What is expected: The range runs from the line containing "Click the Spanish flag beside Rafael Nadal" to the last line of the entries. Restate those lines word for word, without the pictures.

Stored records

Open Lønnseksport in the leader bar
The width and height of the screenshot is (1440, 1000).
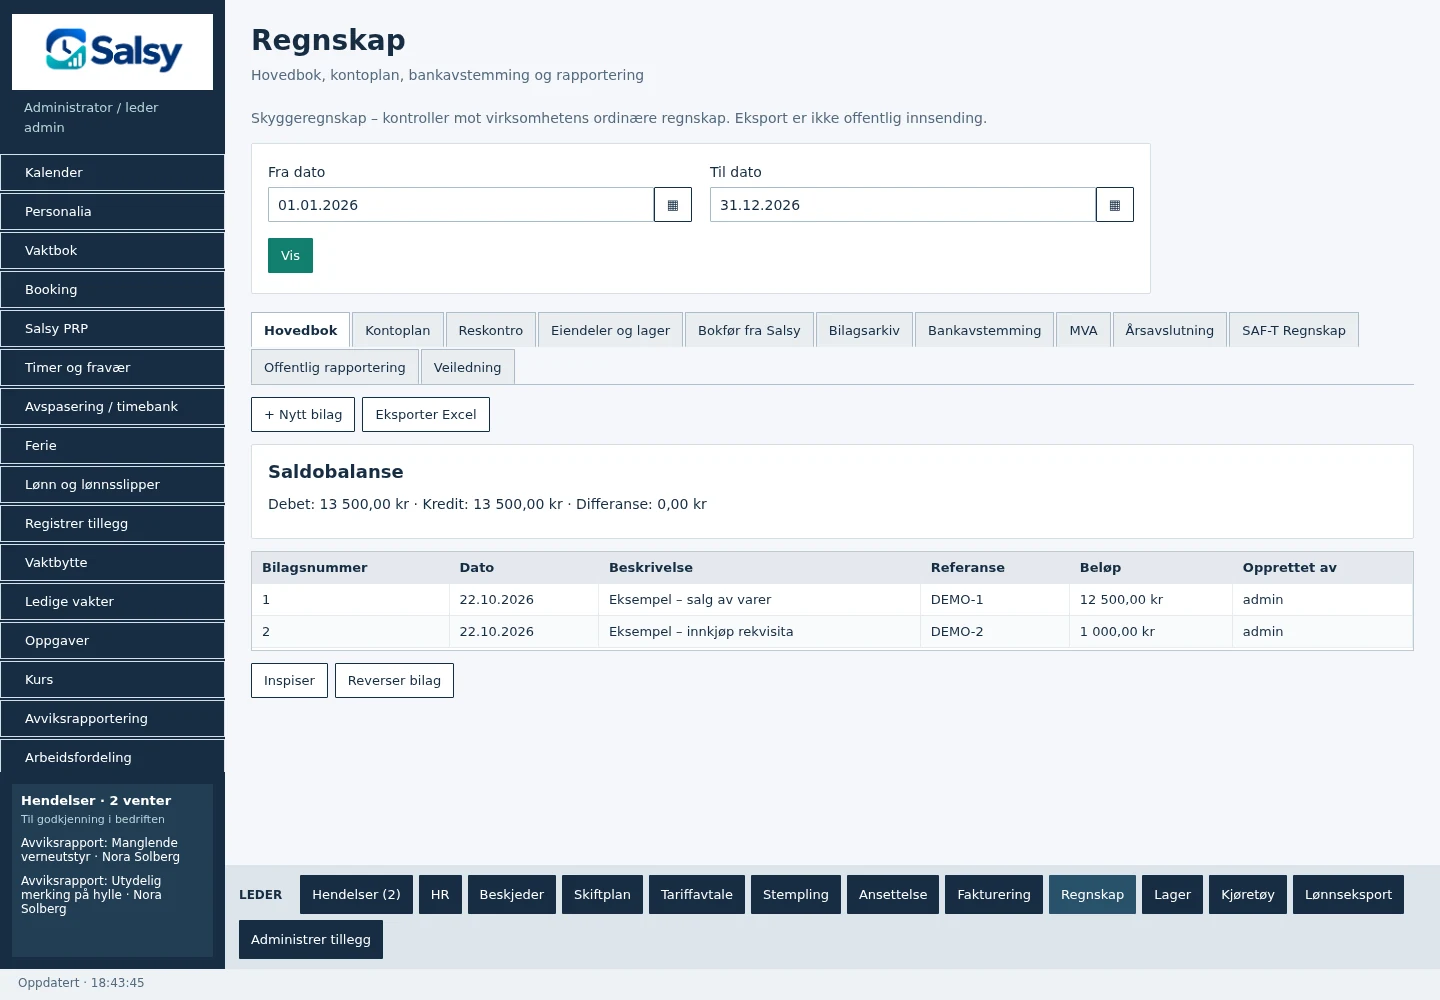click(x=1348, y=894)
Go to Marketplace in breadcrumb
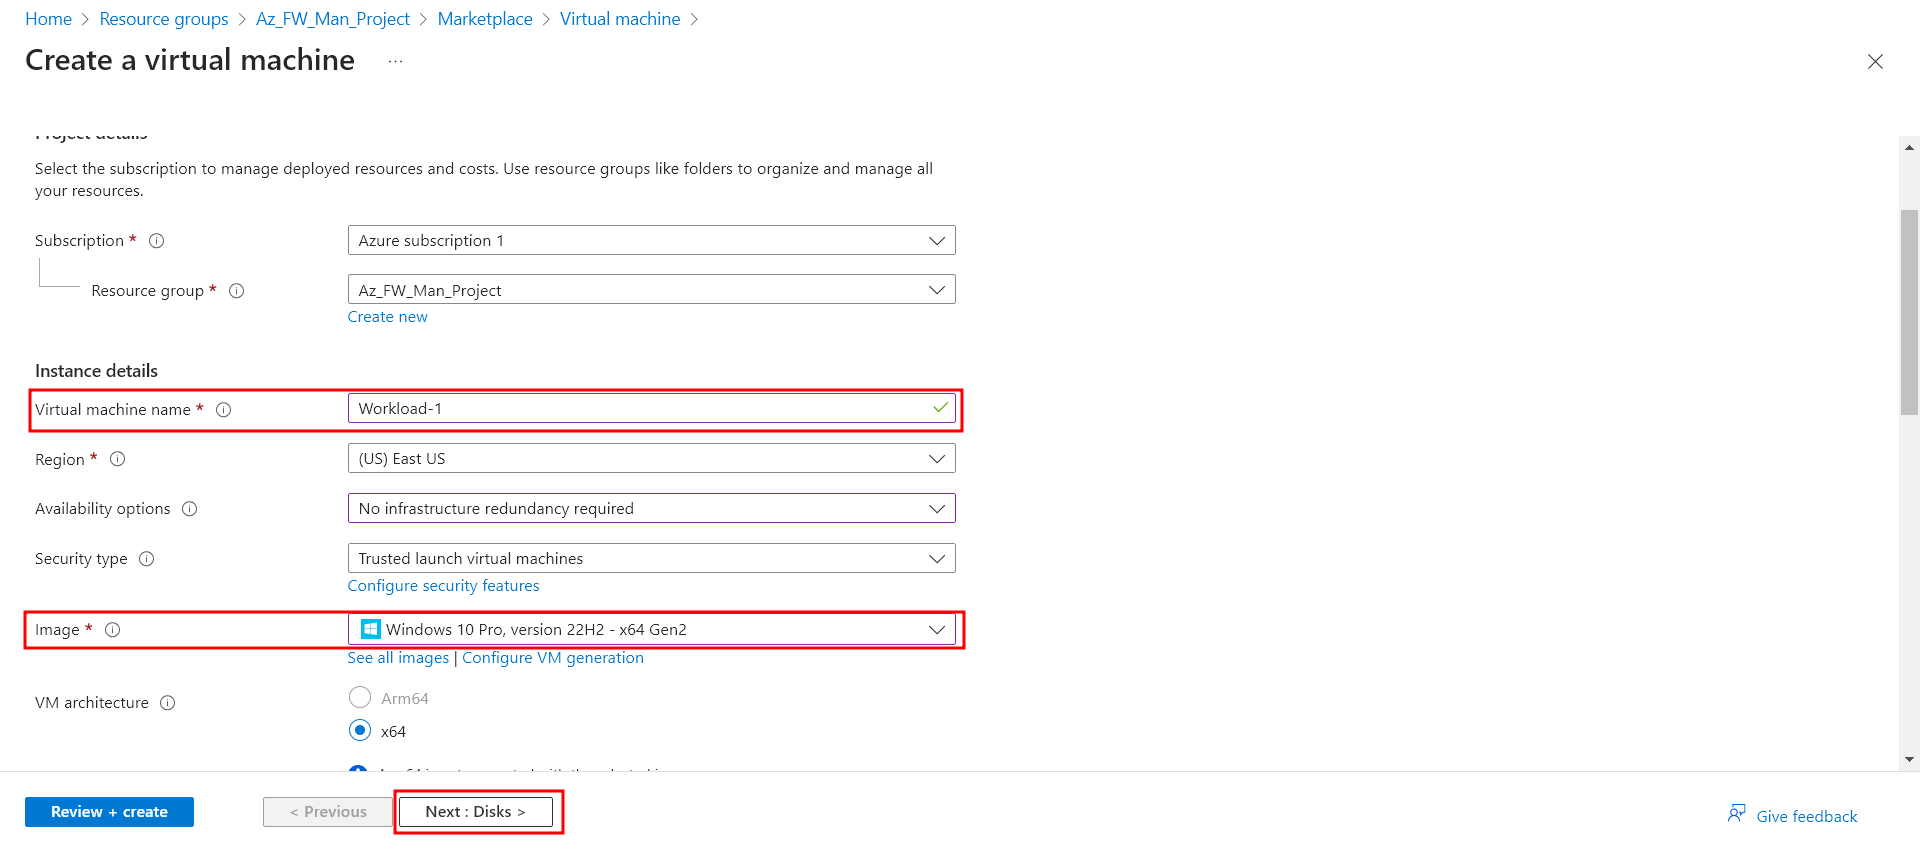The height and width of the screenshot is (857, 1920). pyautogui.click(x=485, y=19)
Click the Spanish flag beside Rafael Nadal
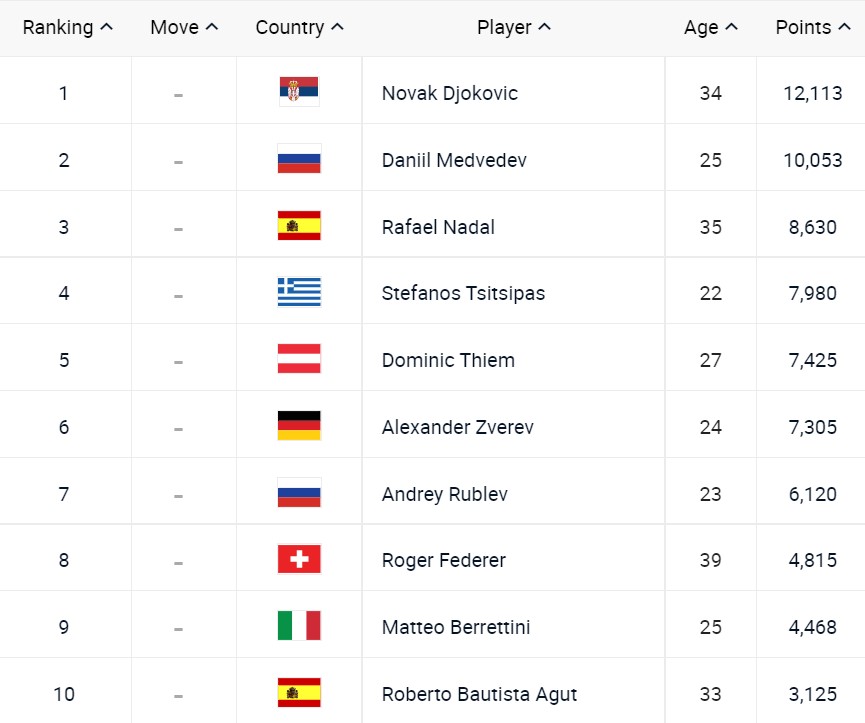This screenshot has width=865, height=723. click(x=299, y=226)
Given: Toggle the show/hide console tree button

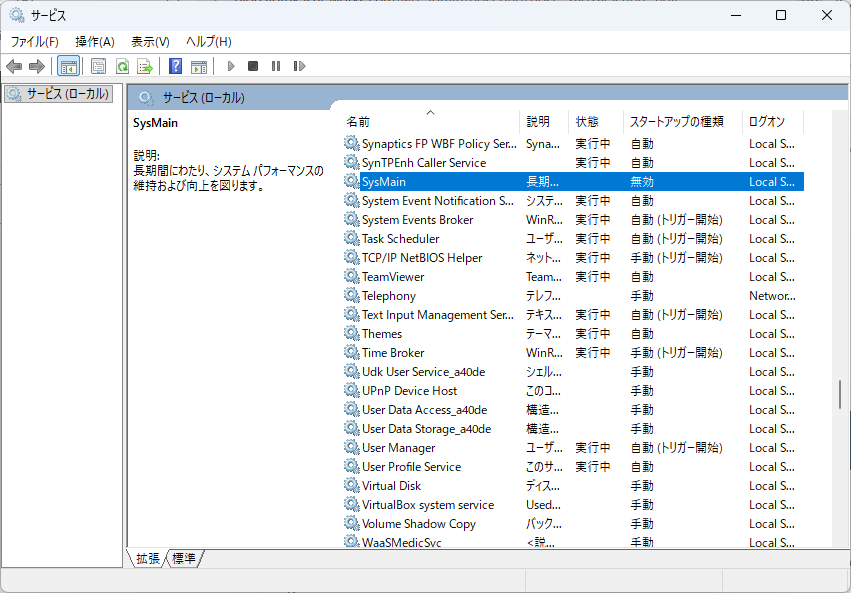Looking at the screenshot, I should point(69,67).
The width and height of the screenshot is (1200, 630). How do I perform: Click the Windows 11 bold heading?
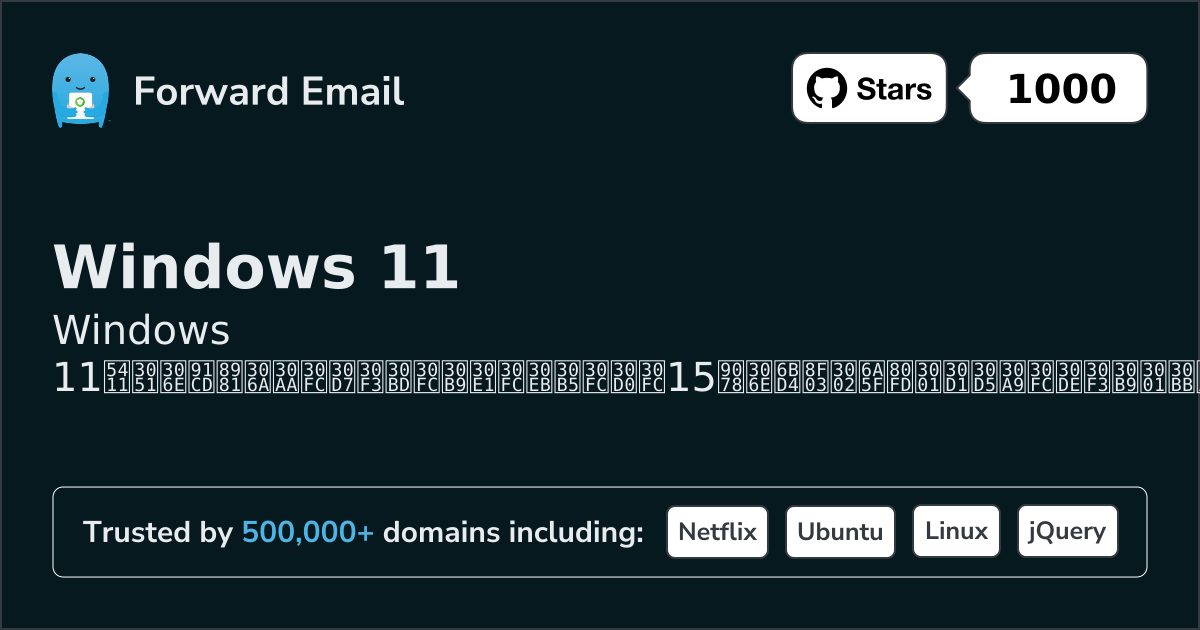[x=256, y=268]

Worked solution:
Click the Spanish flag beside Rafael Nadal
This screenshot has width=865, height=723. click(x=299, y=226)
Given: Toggle the show/hide console tree button

Looking at the screenshot, I should point(69,67).
The width and height of the screenshot is (1200, 630). How do I perform: Click the Windows 11 bold heading?
[x=256, y=268]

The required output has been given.